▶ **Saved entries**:
_____

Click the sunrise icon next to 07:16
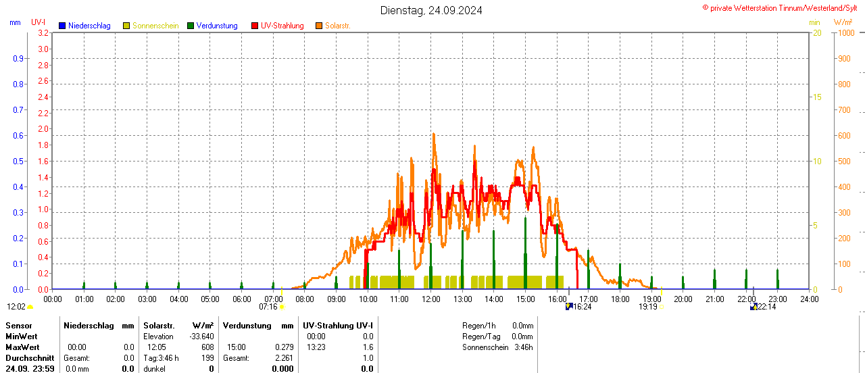The image size is (865, 373). pos(282,307)
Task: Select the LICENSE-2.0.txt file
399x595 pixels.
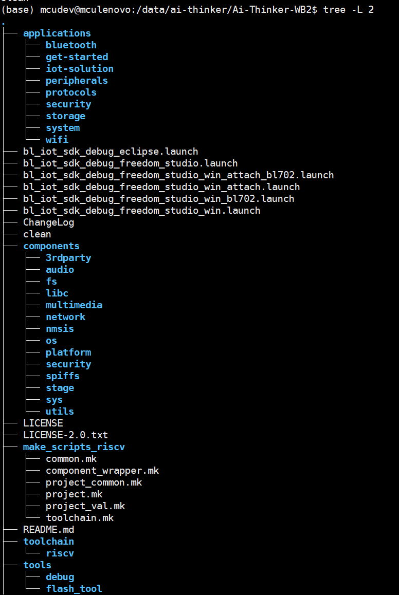Action: [x=65, y=435]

_____

▶ **BRIEF**:
Leave the pictures out. Repeat every entry above exactly.

▶ **OUTPUT FOR THIS TASK**:
Click the sunrise icon next to 07:16
The image size is (865, 373). pos(282,307)
Task: Select the LICENSE-2.0.txt file
399x595 pixels.
Action: [x=65, y=435]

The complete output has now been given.